Google just didn't play the cards right, and I feel like Google+ has gotten too complicated for anyone to just jump in and figure it out.
Because one day, you're going to type into Google's Search engine "what's for dinner?" And it is going to tell you.
How? Because it knows who your wife is, and it knows your wife's phone number, so it texts her saying "what's for dinner."
Example is crude, I know. But I can't think of a better way to explain what I see Google's end game is with G+.
The idea is really more that you'll go to look at Google Now when you wonder what's for dinner, and there'll be a card telling you that, and you won't even need to ask.
Though the search bit might be an intermediate step on the way there.
Will we be using Facebook daily 5 years from now? 10 years? 20?
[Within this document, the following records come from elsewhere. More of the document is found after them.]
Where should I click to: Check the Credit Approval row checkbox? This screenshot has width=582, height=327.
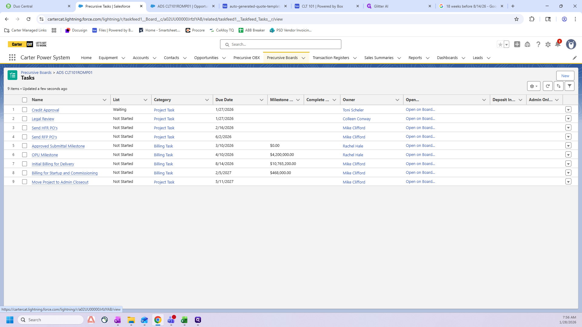[25, 110]
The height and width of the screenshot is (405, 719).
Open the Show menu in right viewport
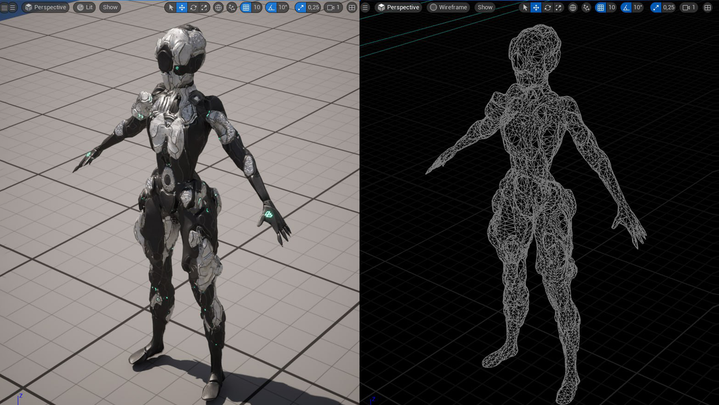(x=485, y=7)
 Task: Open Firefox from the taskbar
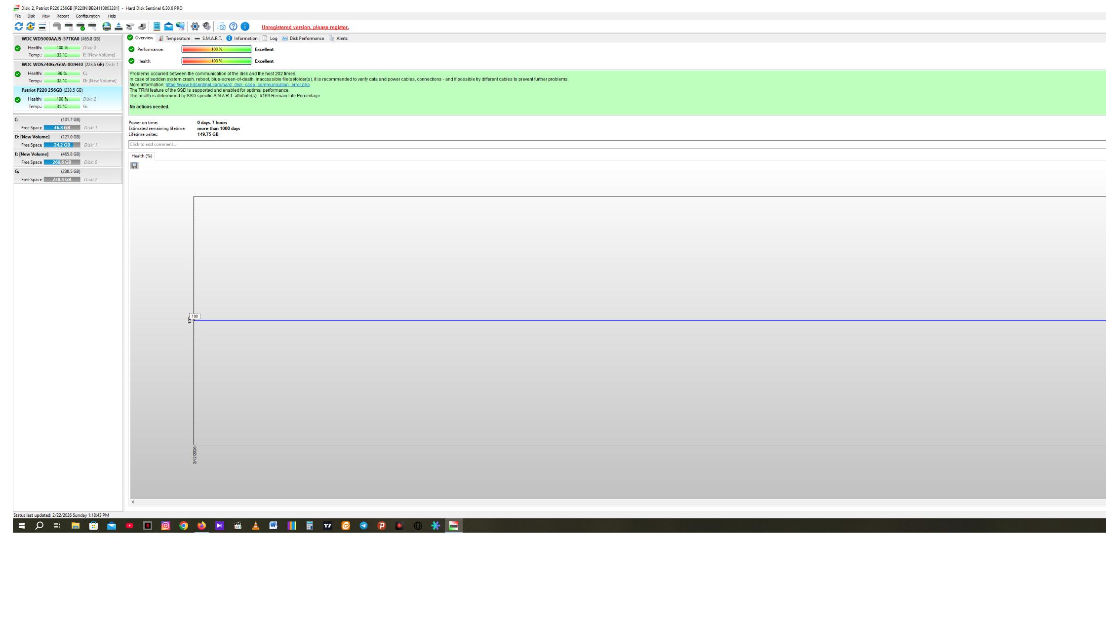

Or is the next war in augmented reality, which Google has a head start? (but using which social network?)
Anyone have good links to futurist thinkers on these topics?
An absurd statement on the face of it (even with the weasel-word qualifier), given Google+'s large number of active users. In fact, given the traffic there, I suspect his ridiculous Cupertino fanboism is to blame for not considering Google+ a smashing success.
Huh? Does _anyone_ consider Google+ a smashing success? On what basis?
If you think Marco is a particularly rabid fanboi, congratulations on your sheltered and privileged life. Apple fanbois get much worse than that.
I'm not a fan of Marco, but you're right. If Marco really was a rabid fanboi, more than half of his blog would be pointless claim chowder posts.